[Saved data entries]
---+---
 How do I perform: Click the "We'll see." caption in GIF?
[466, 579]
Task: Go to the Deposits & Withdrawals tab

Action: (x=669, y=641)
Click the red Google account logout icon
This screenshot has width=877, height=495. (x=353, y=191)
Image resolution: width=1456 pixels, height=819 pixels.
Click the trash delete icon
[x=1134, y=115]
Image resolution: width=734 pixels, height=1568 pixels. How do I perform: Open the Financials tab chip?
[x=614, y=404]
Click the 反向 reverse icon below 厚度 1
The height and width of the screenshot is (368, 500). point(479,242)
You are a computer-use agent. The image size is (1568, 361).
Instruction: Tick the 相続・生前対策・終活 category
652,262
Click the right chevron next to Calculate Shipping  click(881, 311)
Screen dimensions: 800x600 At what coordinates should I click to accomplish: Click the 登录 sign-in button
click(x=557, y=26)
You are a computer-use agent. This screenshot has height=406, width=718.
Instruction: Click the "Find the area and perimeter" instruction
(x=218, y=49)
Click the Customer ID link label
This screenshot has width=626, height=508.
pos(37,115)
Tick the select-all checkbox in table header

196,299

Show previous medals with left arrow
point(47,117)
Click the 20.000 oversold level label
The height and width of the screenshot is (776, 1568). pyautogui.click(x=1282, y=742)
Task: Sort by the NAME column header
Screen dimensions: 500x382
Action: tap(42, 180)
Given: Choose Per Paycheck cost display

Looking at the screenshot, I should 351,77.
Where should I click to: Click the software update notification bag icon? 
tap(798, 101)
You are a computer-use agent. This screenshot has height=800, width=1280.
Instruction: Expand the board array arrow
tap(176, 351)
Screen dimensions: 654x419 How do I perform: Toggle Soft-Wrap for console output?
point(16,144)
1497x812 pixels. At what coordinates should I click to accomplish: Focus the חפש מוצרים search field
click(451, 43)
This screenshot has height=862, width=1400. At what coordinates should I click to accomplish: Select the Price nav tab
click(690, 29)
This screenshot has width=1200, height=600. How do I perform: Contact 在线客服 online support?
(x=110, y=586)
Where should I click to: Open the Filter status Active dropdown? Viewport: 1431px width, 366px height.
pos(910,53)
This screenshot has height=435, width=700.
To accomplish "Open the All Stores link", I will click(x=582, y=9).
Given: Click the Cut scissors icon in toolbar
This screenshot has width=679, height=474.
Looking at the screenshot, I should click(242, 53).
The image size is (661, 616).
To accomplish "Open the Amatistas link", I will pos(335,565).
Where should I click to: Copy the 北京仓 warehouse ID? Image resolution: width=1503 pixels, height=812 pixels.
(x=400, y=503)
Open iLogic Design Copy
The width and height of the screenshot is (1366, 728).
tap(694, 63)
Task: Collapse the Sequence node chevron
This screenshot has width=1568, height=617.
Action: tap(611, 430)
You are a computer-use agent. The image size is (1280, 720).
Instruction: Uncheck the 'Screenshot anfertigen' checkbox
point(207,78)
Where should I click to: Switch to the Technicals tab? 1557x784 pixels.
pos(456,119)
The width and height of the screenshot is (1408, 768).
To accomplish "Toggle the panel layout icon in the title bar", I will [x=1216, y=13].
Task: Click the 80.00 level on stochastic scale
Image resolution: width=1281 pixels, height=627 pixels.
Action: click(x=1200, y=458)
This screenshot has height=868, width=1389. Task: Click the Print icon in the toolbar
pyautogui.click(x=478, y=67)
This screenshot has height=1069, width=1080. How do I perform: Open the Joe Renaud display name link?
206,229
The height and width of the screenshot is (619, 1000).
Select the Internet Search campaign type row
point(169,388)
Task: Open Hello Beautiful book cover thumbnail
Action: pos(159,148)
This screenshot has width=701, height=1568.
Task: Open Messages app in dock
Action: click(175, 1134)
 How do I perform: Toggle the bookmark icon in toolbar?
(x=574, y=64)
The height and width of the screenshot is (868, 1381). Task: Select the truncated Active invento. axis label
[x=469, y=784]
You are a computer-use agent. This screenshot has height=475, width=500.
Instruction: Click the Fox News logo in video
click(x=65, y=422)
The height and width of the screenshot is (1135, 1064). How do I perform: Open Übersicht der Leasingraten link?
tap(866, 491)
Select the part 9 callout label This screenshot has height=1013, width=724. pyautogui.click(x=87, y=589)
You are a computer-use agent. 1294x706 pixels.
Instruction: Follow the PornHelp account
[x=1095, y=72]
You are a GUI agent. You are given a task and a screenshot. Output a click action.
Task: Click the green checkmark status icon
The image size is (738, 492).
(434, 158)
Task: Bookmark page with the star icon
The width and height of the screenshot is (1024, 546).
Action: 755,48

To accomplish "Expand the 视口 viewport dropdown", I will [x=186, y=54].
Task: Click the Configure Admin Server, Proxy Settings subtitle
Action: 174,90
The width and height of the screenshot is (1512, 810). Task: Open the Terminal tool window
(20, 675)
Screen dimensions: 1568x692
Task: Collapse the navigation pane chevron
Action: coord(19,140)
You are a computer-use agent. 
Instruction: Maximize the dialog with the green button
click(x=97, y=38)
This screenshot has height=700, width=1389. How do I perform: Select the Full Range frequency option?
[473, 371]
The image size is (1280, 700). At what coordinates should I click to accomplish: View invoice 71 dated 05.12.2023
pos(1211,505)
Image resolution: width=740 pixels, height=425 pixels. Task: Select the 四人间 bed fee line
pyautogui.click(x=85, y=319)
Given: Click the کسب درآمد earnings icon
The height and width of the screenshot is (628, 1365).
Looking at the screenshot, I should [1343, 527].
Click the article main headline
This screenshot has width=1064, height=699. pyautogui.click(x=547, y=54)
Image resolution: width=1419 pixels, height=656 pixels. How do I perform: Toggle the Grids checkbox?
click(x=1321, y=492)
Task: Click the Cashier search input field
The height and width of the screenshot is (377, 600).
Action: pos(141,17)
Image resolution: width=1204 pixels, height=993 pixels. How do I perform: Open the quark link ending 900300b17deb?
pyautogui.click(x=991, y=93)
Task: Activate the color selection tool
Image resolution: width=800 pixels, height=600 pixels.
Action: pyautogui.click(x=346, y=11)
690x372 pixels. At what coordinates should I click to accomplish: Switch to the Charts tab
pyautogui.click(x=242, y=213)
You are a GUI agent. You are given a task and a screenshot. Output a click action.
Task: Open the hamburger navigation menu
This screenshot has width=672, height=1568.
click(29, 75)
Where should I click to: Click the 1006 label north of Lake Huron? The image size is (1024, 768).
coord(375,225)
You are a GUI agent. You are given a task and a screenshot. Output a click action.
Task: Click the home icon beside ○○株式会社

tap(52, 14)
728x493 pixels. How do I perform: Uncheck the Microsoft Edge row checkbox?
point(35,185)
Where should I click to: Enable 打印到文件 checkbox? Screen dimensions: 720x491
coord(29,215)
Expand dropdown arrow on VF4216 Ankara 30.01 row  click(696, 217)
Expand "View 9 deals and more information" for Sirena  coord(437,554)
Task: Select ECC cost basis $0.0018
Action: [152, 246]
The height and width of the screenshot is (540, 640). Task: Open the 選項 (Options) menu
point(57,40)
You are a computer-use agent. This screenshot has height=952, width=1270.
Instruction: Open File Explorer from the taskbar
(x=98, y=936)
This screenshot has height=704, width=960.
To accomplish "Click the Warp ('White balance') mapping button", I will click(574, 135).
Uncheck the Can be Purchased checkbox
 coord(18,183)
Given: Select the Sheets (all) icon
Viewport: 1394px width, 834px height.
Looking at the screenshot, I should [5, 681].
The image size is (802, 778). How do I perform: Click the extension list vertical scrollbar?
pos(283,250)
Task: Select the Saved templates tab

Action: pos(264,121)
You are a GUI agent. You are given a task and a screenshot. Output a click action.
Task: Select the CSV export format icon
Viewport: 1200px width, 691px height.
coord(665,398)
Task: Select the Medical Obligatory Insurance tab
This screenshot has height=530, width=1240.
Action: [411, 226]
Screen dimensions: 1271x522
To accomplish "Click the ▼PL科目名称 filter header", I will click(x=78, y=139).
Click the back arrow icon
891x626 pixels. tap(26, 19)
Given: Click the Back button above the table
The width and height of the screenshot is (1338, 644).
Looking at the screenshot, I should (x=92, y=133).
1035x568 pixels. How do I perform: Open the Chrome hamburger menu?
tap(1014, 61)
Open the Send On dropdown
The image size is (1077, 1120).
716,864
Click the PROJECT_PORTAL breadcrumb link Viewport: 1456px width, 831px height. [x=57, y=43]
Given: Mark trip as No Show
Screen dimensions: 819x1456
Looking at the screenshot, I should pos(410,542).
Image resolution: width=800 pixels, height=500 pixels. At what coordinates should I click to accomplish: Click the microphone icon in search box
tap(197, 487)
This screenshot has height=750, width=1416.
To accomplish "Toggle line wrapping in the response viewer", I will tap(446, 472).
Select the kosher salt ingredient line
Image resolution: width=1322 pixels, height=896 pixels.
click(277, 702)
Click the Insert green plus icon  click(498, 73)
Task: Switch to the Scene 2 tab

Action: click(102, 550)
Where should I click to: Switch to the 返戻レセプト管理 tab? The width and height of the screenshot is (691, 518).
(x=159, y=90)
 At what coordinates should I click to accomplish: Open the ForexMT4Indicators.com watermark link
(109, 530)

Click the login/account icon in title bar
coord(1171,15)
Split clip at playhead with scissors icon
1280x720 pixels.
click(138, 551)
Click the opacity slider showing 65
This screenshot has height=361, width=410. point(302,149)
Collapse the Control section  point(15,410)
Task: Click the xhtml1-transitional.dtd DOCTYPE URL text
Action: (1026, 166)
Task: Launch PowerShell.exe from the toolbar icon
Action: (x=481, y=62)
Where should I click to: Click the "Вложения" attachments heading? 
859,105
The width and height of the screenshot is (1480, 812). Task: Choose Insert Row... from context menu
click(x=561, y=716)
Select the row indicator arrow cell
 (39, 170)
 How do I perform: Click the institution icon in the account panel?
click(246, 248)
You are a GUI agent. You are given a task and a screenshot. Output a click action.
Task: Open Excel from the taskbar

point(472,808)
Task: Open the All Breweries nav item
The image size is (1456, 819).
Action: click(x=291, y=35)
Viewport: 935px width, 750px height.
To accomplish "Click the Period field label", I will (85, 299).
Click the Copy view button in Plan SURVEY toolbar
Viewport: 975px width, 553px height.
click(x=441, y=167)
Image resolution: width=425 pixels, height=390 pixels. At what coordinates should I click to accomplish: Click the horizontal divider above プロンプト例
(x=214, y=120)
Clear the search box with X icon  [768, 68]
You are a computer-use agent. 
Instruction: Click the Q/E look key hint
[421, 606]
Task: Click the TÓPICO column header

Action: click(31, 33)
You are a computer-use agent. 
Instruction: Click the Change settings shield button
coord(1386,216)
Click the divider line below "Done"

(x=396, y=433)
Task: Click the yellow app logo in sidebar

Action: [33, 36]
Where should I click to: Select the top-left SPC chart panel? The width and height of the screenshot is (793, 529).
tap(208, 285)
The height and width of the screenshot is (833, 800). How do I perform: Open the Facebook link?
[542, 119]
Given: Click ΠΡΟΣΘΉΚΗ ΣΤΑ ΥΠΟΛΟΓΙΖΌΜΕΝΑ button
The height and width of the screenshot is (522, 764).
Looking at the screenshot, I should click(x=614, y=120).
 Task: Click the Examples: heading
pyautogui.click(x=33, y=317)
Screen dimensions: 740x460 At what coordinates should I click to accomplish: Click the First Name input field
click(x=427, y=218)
---+---
**Task objective:**
From the entries above, print the lines beginning at the one with "Where should I click to: Click the 1006" and stopping after the one with "Given: Select the Sheets (all) icon", exactly as written and with nothing else.

**Response below:**
Where should I click to: Click the 1006 label north of Lake Huron? The image size is (1024, 768).
coord(375,225)
You are a GUI agent. You are given a task and a screenshot. Output a click action.
Task: Click the home icon beside ○○株式会社

tap(52, 14)
728x493 pixels. How do I perform: Uncheck the Microsoft Edge row checkbox?
point(35,185)
Where should I click to: Enable 打印到文件 checkbox? Screen dimensions: 720x491
coord(29,215)
Expand dropdown arrow on VF4216 Ankara 30.01 row  click(696, 217)
Expand "View 9 deals and more information" for Sirena  coord(437,554)
Task: Select ECC cost basis $0.0018
Action: [152, 246]
The height and width of the screenshot is (540, 640). Task: Open the 選項 (Options) menu
point(57,40)
You are a computer-use agent. This screenshot has height=952, width=1270.
Instruction: Open File Explorer from the taskbar
(x=98, y=936)
This screenshot has height=704, width=960.
To accomplish "Click the Warp ('White balance') mapping button", I will click(574, 135).
Uncheck the Can be Purchased checkbox
 coord(18,183)
Given: Select the Sheets (all) icon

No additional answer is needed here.